Un grupo de australopitecos pre-homínidos vaga por las sabanas africanas hace millones de años. Una mañana aparece en la puerta de su madriguera un artefacto que cambia su vida. Tanto que, andando el tiempo, el grupo se convierte en humano y hasta sale al espacio exterior. En el año del Señor de 2001, uno de estos humanos (un australopiteco evolucionado) viaja de la Tierra a la Luna. Su viaje da que pensar, pues tiene a su disposición enormes naves de pasajeros con toda su tripulación, pero en ellas viaja él solo. Y es lógico: se dirige en misión especial a una base ubicada en el cráter Clavius, en la que pasan cosas muy raras: en un cráter vecino, Tycho, ha aparecido un artefacto indescriptible… exactamente igual al que millones de años atrás cambió la vida de los homínidos. Semejante información se mantiene en secreto, pero en las altas esferas hay una conmoción. Dado que el extraño artefacto emitió al ser descubierto una señal de radio hacia Júpiter, se organiza con cualquier excusa un osado viaje a la órbita de Júpiter que, por diversos azares argumentales, acaba en el otro lado del Universo. Este viaje, paseo experimental, inefable y psicodélico por los límites del conocimiento, deja el periplo del viejo Ulises en crucero por las islas griegas (y al espectador, hecho un verdadero lío).
----
* PROBLEMAS Y TAREAS *
1. Enumera todos los cuerpos celestes y cráteres que se nombran en el extracto sobre los homínidos y el artefacto.
2. Prosigue el extracto sobre los homínidos y el artefacto a partir de su última oración.

* MATERIAL PROPORCIONADO *
----
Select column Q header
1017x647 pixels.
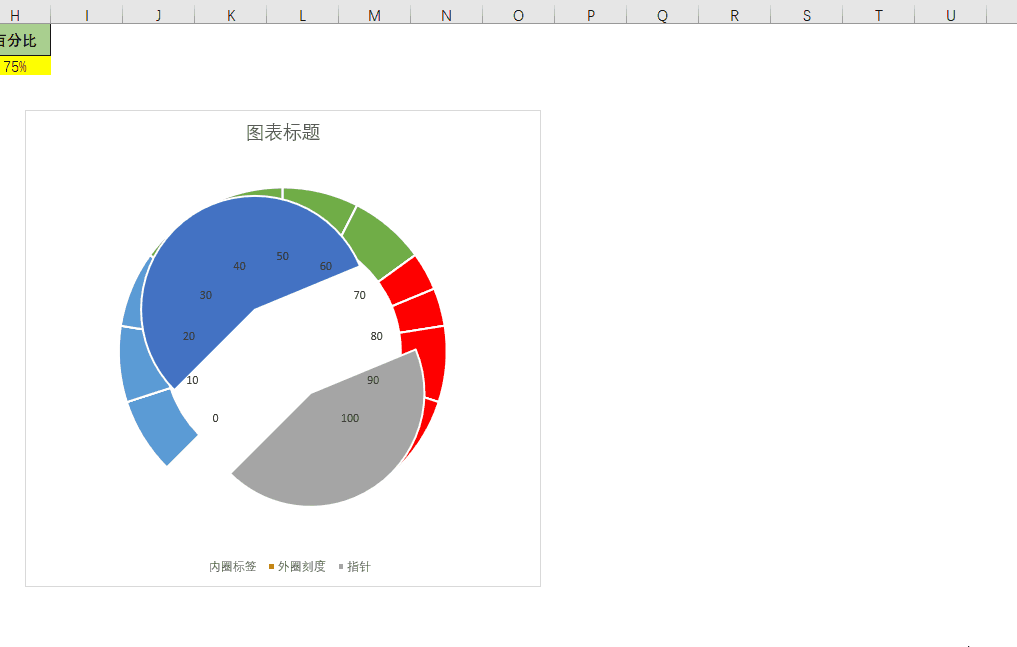click(662, 16)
----
* RESPUESTAS *
1.
- la Tierra
- la Luna
- el cráter Clavius
- el cráter Tycho
- Júpiter

2.
Cuando vi esta película por primera vez tenía catorce años. Hay que ponerse en 1969, en una capital de provincia española y en un cinazo de estreno de los de antes. Acomodadores con librea, butacones, pantallona kilométrica, «stereophonic sound» y proyección de un positivo nuevecito de 70 mm. Incluso hoy, con todo lo que hemos visto, una proyección así te dejaría turulato. Y si la película es 2001, más aún. Hace cuarenta y siete años me dejó tres días sin habla. Naturalmente, no entendí nada, pero me dio igual. Aquella sesión de cine me cambió la orientación de las neuronas. Y al Cine, con mayúsculas, le cambió la fe en sus posibilidades. No hay más que leer las críticas de la época. «La última película antigua y la primera moderna». «Un desafío a las posibilidades técnicas y expresivas del arte (o lenguaje) cinematográfico». «La película underground más cara de la Historia del Cine». Y cosas así. Vista con la perspectiva del tiempo, 2001 adelantó el lenguaje visual que hoy usamos con naturalidad y que va mucho más allá del Cine: en esencia, y para resumir, es el lenguaje del videoclip. 2001 bien puede definirse como un encadenado de videoclips, aunque entonces no existiesen la palabra ni el concepto, con una potencia expresiva que aún no se ha alcanzado (ni se alcanzará, tal como vamos, así pasen mil años).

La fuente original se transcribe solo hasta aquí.